ENTRIES SUPPLIED Start Marker

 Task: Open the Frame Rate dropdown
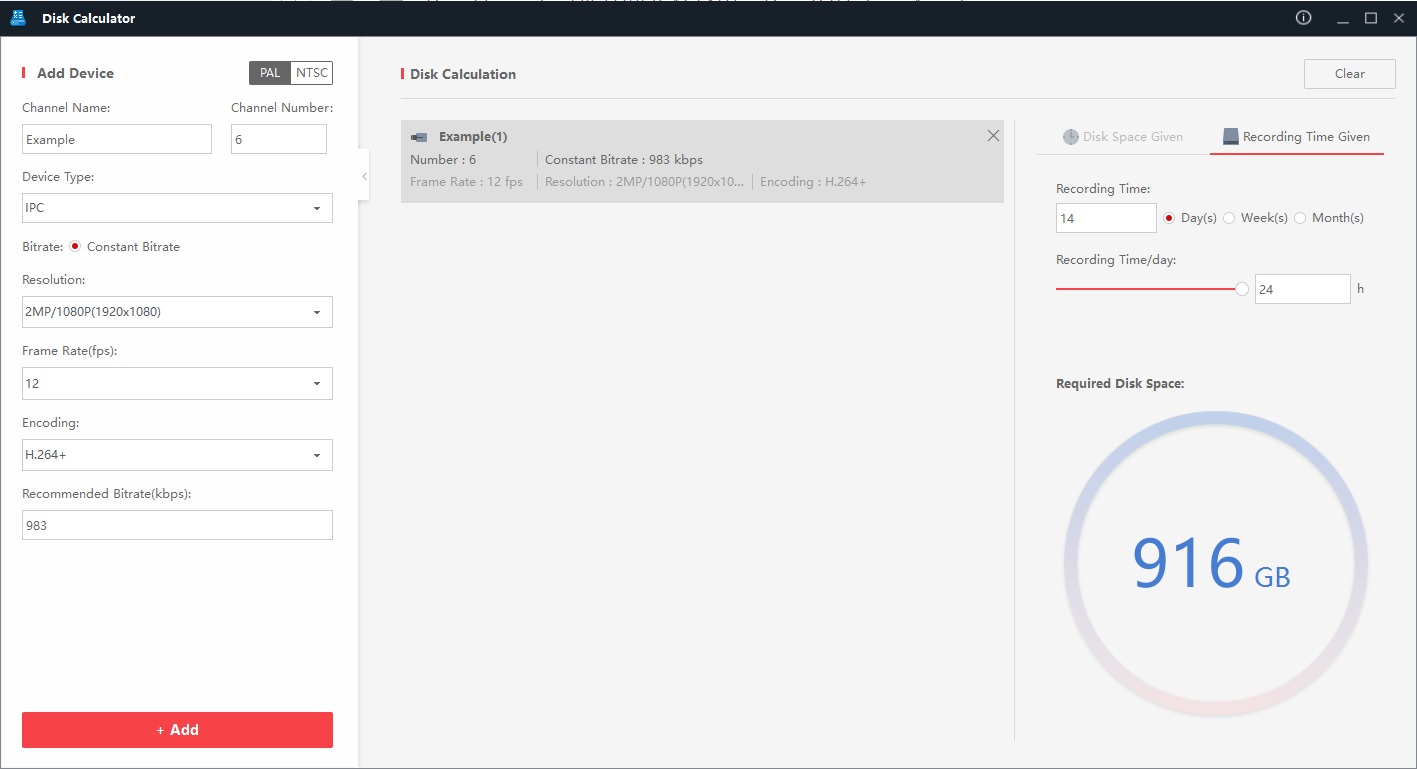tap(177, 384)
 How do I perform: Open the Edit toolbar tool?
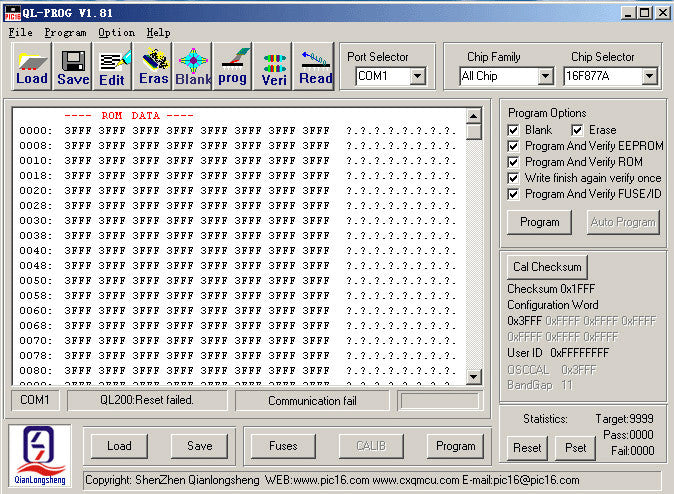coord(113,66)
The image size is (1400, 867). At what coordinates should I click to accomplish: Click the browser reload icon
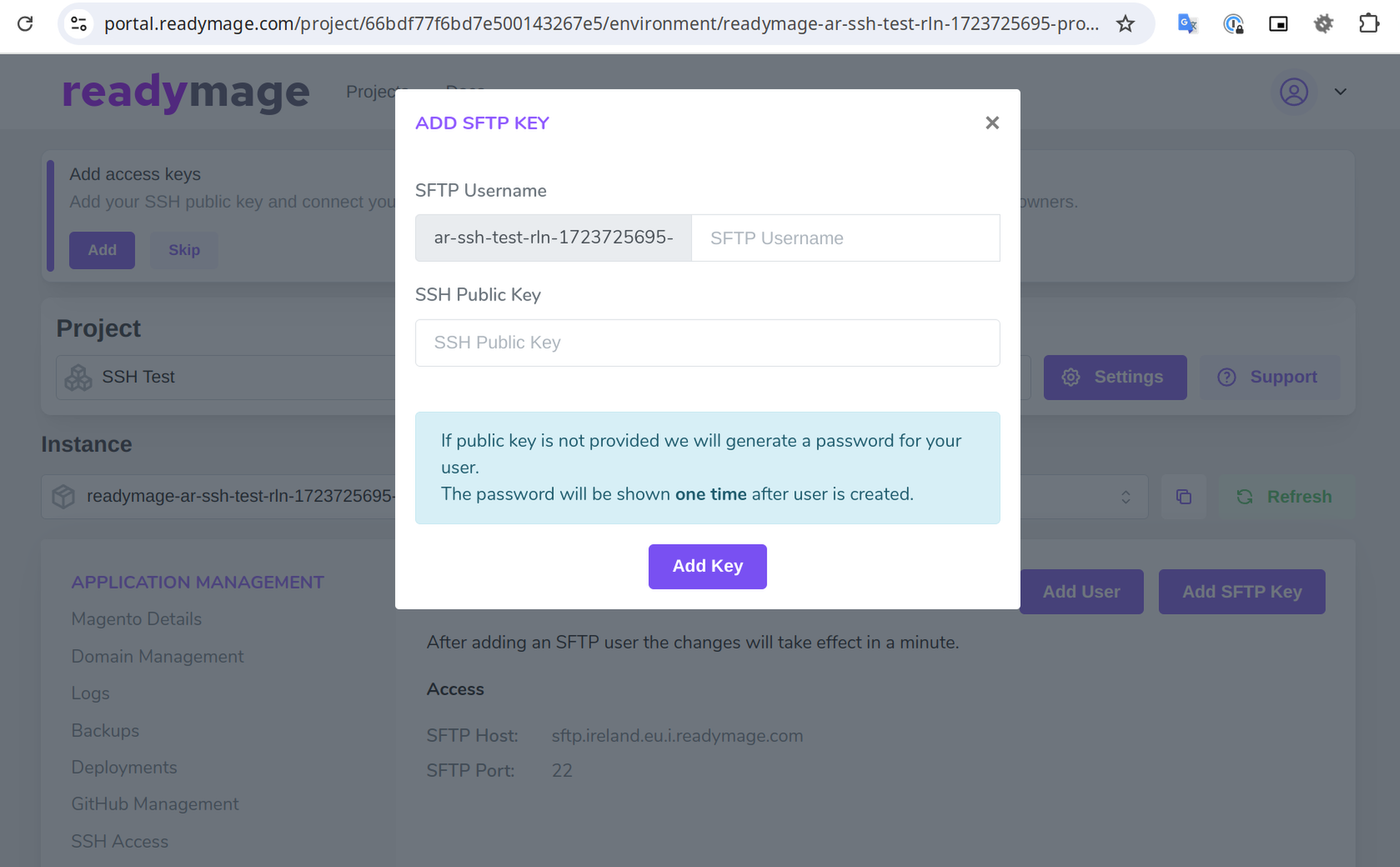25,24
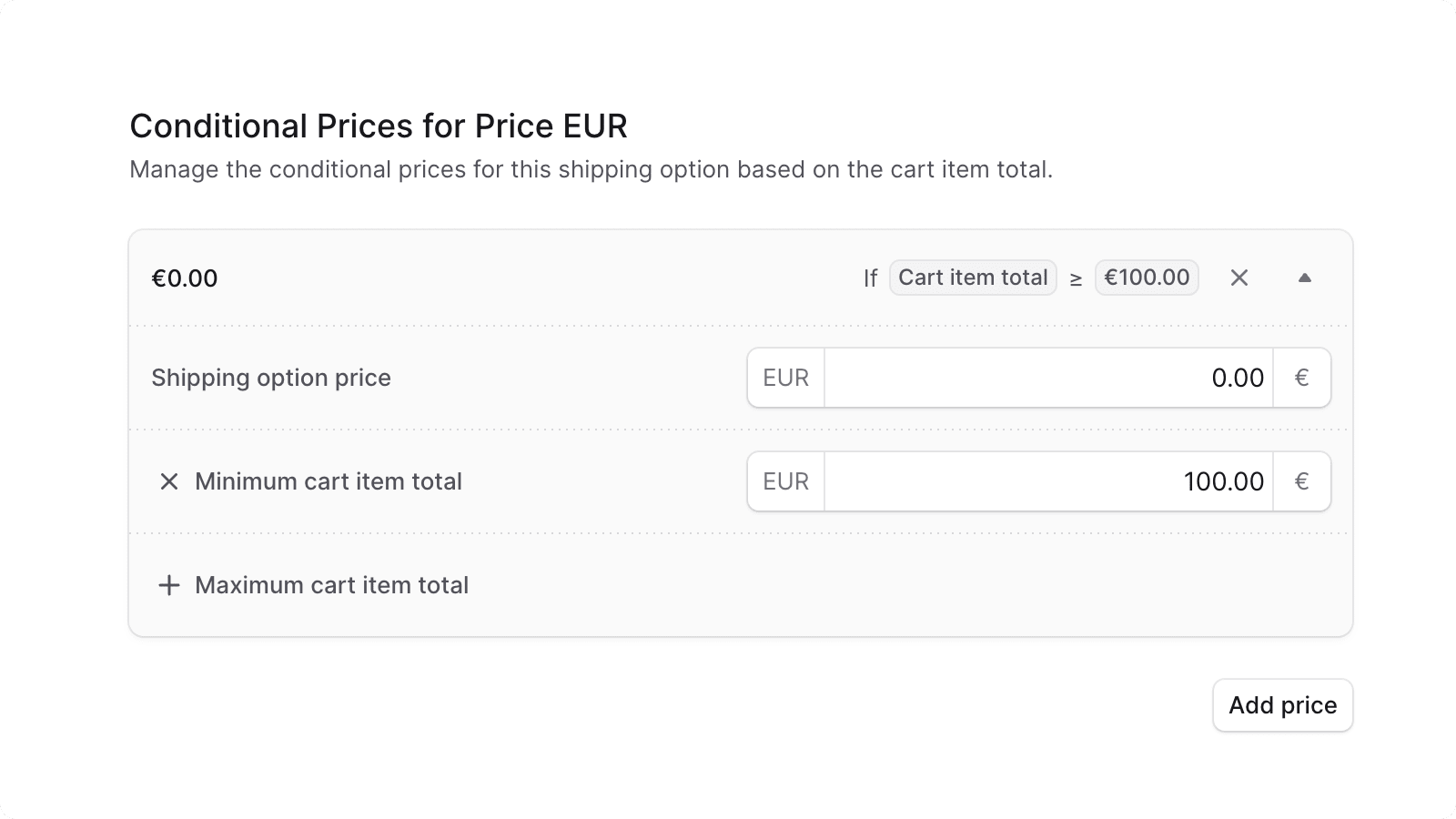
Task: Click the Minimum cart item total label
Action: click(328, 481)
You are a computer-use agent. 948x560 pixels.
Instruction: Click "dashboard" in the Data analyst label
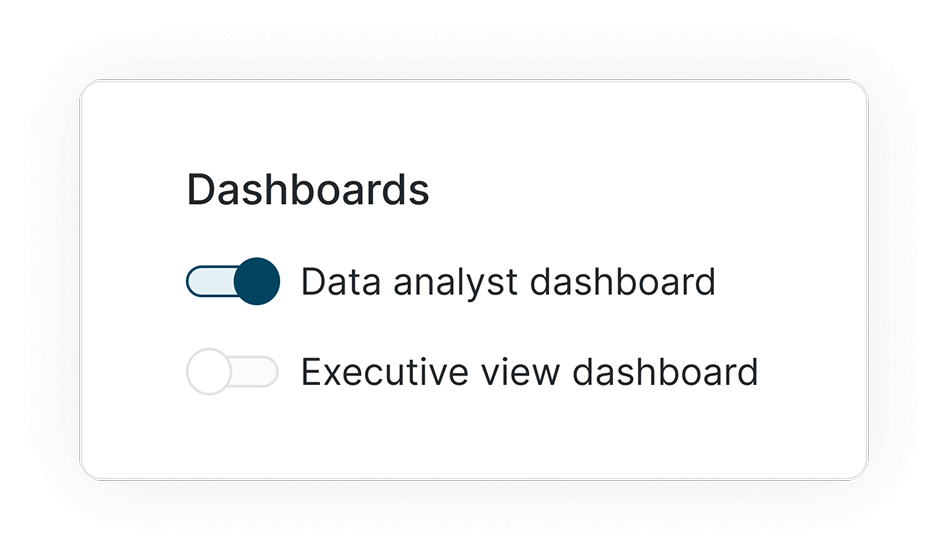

ENTRIES SUPPLIED End Marker

TASK DIRECTIONS: Quote the preceding records in their entirety, excluding every picture.

OUTPUT FOR THIS TASK:
 Task: Open the Frame Rate dropdown
tap(177, 384)
 How do I perform: Open the Edit toolbar tool?
coord(113,66)
The image size is (1400, 867). At what coordinates should I click to accomplish: Click the browser reload icon
25,24
Task: Click the Minimum cart item total label
Action: click(328, 481)
You are a computer-use agent. 948x560 pixels.
Instruction: Click "dashboard" in the Data analyst label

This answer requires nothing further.